In the Mughal history of Akbar’s Lahore, there is nothing more mysterious than the missing masterpiece on the history of the first 1,000 years of Islam and its personalities.

This masterpiece was ordered by the Mughal emperor Akbar and took 10 years to complete in which 10 of the finest scholars of that era contributed. Known as ‘Tarikh-i-Alfi’, or the ‘Millennial History’, it had many detractors, and for some unknown mysterious reason its text was never made public. It was initially in eight volumes, and a condensed version was printed in Iran five years ago, but the publisher was jailed, and the book banned.

Written in the Persian language, which remained the court language even till the first few years of British rule, it is considered the sole official Mughal research effort. Conservative scholars even then considered it an attempt to try to portray Akbar as the ‘Mehdi’ that the Quran teaches us, “a messianic deliverer who will fill the earth with justice, equity and restore true religion just before the end of the world”.

The book even at one stage has Akbar being portrayed as the Sun, or Surya, the basic founding idol of the Hindu religion. The book is illustrated on every page with beautiful calligraphic images of the earth being shaken by earthquakes, of huge ice pieces falling from the skies, and shows beautiful buildings and well-dressed people of fine-looking animals all being crushed by the weather in all its shades.

These are all leading to what was collectively known as ‘Tarikh-i-Alfi’ (a history of a 1,000 years) which was completed in 1592 AD in Lahore and was part of Lahore’s Mughal Toshakhana. The team of writers and scholars collected belonged to Lahore and to Iran, and their writing were illustrated by artists collected from all over India and Iran and housed in Lahore.

This effort by Akbar did not contain any biography of the prophet Muhammad (pbuh) but contains the assumption that the completion of 1,000 years of Islam was in essence the beginning of a new cycle of time, and that the world was at an end and that Akbar had been sent to guide the world as a ‘saint-king’.

Amazingly, this belief was widespread in those days as Islam spread all over the world. The belief that 1,000 years of Islam was a ‘time cycle’ before the end was taken up by other rulers like the Shah of Golconda, Muhammad Quli Qutb, as also by the Safavid ruler, Shah Ismail the First. So, unlike other rulers, Akbar attempted while in Lahore to prove that he was the true messianic deliverer.

Work instruction A: Copy the records between the lines holding "coordinates (50, 707)." and "Looking at the image, I should click on (703, 307).", inclusive, and reproduce them without any change.

Material supplied:
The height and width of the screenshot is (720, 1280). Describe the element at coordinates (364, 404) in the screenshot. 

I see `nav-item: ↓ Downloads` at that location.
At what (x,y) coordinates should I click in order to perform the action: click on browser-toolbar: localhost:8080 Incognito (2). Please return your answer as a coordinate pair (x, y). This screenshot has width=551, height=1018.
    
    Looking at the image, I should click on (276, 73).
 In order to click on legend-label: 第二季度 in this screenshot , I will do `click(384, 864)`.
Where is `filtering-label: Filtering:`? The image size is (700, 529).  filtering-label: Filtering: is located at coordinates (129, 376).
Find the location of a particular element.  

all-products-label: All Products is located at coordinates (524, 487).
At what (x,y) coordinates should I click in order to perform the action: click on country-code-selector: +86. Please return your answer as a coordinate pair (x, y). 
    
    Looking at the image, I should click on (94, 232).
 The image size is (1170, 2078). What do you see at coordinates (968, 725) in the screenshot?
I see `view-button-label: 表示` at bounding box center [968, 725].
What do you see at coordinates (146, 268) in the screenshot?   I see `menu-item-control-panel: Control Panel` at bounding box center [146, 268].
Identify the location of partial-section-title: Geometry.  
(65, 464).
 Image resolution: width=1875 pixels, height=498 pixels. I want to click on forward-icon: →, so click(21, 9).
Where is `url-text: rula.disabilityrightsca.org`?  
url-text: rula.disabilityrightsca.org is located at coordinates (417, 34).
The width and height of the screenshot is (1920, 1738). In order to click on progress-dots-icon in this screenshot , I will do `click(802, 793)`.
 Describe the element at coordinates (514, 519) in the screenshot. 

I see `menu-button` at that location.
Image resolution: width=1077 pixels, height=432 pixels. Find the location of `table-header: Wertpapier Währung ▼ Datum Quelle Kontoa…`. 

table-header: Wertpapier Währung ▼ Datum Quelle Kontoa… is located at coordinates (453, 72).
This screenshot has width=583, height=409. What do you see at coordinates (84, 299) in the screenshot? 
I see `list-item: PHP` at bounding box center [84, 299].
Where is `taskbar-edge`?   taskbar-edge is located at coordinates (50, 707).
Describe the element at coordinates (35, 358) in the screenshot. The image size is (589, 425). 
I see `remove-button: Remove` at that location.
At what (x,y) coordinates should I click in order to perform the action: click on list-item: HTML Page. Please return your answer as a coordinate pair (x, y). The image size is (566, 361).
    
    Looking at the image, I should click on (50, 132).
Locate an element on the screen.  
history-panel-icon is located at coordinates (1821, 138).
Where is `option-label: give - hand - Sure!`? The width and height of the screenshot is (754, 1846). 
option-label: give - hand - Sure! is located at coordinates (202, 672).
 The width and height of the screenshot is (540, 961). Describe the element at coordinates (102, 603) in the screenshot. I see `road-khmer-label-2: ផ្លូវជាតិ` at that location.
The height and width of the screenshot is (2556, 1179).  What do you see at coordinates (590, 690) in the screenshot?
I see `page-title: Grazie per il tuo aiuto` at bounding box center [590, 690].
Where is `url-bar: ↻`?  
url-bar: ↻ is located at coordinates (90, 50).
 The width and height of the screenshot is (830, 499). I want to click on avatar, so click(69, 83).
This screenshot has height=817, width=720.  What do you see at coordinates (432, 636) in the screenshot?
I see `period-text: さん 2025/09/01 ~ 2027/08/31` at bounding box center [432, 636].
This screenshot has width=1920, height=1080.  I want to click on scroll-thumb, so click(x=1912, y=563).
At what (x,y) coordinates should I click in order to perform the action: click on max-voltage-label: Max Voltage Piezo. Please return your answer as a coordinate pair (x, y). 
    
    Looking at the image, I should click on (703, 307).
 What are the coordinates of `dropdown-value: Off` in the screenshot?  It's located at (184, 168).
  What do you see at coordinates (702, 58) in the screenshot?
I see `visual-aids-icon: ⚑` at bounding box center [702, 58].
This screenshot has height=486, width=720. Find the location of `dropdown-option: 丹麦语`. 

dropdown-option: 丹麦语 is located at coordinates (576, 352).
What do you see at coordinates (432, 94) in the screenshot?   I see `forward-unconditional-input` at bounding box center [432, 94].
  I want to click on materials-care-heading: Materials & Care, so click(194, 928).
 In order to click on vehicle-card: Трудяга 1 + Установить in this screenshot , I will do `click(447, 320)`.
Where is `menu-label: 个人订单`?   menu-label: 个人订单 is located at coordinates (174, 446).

Work instruction B: Repeat the part of the text on Akbar's Millennial History between "In the Mughal" and "and its personalities.", inclusive, word for word.

Output A:
Where is `taskbar-edge`?   taskbar-edge is located at coordinates (50, 707).
Describe the element at coordinates (35, 358) in the screenshot. The image size is (589, 425). 
I see `remove-button: Remove` at that location.
At what (x,y) coordinates should I click in order to perform the action: click on list-item: HTML Page. Please return your answer as a coordinate pair (x, y). The image size is (566, 361).
    
    Looking at the image, I should click on (50, 132).
Locate an element on the screen.  
history-panel-icon is located at coordinates (1821, 138).
Where is `option-label: give - hand - Sure!`? The width and height of the screenshot is (754, 1846). 
option-label: give - hand - Sure! is located at coordinates (202, 672).
 The width and height of the screenshot is (540, 961). Describe the element at coordinates (102, 603) in the screenshot. I see `road-khmer-label-2: ផ្លូវជាតិ` at that location.
The height and width of the screenshot is (2556, 1179).  What do you see at coordinates (590, 690) in the screenshot?
I see `page-title: Grazie per il tuo aiuto` at bounding box center [590, 690].
Where is `url-bar: ↻`?  
url-bar: ↻ is located at coordinates (90, 50).
 The width and height of the screenshot is (830, 499). I want to click on avatar, so click(69, 83).
This screenshot has height=817, width=720.  What do you see at coordinates (432, 636) in the screenshot?
I see `period-text: さん 2025/09/01 ~ 2027/08/31` at bounding box center [432, 636].
This screenshot has width=1920, height=1080.  I want to click on scroll-thumb, so click(x=1912, y=563).
At what (x,y) coordinates should I click in order to perform the action: click on max-voltage-label: Max Voltage Piezo. Please return your answer as a coordinate pair (x, y). 
    
    Looking at the image, I should click on (703, 307).

Output B:
In the Mughal history of Akbar’s Lahore, there is nothing more mysterious than the missing masterpiece on the history of the first 1,000 years of Islam and its personalities.